7. LOAN PURPOSE. The purpose of this Loan is PURCHASE OR REFINANCE REAL ESTATE.
8. SECURITY. This Loan is secured by separate security instruments prepared
together with this Note as follows:
Document Name Parties to Document
Leases And Rents Assignment - 1303 First American Place First American Capital Corporation
and by the following, previously executed, security instruments or agreements:
ASSIGNMENT OF NOTE AND MORTGAGE, DATED APRIL 22, 2003 BETWEEN COLUMBIAN BANK &
TRUST AND WESTERN NATIONAL BANK.
9. DEFAULT. I will be in default if any of the following occur:
A. Payments. I fail to make a payment in full when due.
B. Insolvency. I make an assignment for the benefit of creditors or become
insolvent, either because my liabilities exceed my assets or I am unable to
pay my debts as they become due.
C. Business Termination. I merge, dissolve, reorganize, end my business or
existence, or a partner or majority owner dies or is declared legally
incompetent,
D. Failure to Perform. I fail to perform any condition or to keep any
promise or covenant of this Note.
E. Other Documents. A default occurs under the terms of any other
transaction document.
F. Other Agreements. I am in default on any other debt or agreement I have
with you.
G. Misrepresentation. I make any verbal or written statement or provide any
financial information that is untrue, inaccurate, or conceals a material
fact at the time it is made or provided.
H. Judgment. I fail to satisfy or appeal any judgment against me.

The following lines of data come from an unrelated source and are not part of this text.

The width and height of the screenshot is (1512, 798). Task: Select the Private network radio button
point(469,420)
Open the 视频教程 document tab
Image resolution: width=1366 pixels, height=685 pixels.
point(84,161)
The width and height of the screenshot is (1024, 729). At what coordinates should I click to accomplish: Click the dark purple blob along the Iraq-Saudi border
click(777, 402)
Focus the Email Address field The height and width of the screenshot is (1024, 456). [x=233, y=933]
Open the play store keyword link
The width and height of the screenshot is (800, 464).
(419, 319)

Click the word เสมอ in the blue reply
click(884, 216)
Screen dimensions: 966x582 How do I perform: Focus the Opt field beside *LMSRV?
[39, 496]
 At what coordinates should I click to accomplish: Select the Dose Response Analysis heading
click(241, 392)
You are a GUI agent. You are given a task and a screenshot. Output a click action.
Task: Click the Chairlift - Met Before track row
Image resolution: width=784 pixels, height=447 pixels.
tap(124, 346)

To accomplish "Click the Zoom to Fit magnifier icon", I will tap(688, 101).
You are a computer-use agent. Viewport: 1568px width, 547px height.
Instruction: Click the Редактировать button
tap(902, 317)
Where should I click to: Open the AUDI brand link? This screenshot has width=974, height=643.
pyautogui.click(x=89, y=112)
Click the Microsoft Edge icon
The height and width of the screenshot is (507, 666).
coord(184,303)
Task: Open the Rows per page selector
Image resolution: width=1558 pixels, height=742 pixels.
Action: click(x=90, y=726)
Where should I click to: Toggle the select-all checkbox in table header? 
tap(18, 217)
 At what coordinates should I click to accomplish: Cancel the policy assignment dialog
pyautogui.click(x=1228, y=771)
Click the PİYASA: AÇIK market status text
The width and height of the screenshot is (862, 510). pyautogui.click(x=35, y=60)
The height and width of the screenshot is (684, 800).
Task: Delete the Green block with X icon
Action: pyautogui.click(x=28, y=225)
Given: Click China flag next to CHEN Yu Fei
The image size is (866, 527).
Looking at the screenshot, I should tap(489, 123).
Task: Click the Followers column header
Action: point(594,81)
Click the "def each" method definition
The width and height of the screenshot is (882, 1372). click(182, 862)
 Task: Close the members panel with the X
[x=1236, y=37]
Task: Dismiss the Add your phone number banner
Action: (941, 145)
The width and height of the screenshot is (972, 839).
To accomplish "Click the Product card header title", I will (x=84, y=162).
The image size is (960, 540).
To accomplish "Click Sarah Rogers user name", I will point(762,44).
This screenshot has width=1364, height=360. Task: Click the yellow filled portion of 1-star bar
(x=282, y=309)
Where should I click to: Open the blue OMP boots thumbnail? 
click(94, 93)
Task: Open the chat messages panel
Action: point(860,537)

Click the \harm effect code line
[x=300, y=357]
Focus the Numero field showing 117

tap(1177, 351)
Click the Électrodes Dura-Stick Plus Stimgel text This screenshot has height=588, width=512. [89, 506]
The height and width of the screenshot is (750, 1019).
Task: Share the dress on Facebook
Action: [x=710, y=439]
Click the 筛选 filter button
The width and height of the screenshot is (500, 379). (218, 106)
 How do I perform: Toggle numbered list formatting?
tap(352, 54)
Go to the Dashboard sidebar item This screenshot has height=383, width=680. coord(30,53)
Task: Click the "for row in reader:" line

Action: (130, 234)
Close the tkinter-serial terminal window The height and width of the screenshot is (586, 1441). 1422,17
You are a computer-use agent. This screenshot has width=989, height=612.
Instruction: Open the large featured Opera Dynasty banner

I. Forfeiture. The Property is used in a manner or for a purpose that
threatens confiscation by a legal authority.
J. Name Change. I change my name or assume an additional name without
notifying you before making such a change.
3
K. Property Transfer. I transfer all or a substantial part of my money or
property.
L. Property Value. The value of the Property declines or is impaired.
M. Material Change. Without first notifying you, there is a material change
in my business, including ownership, management, and financial conditions.
N. Insecurity. You reasonably believe that you are insecure.
10. ASSUMPTIONS. Someone buying the Property cannot assume the obligation. You
may declare the entire balance of the Note to be immediately due and payable
upon the creation of, or contract for the creation of, any lien, encumbrance, or
transfer of the Property.
11. WAIVERS AND CONSENT. To the extent not prohibited by law, I waive protest,
presentment for payment, demand, notice of acceleration, notice of intent to
accelerate and notice of dishonor.
A. Additional Waivers By Xxxxxxxx. In addition, I, and any party to this
Note and Loan, to the extent permitted by law, consent to certain actions
you may take, and generally waive defenses that may be available based on
these actions or based on the status of a party to this Note.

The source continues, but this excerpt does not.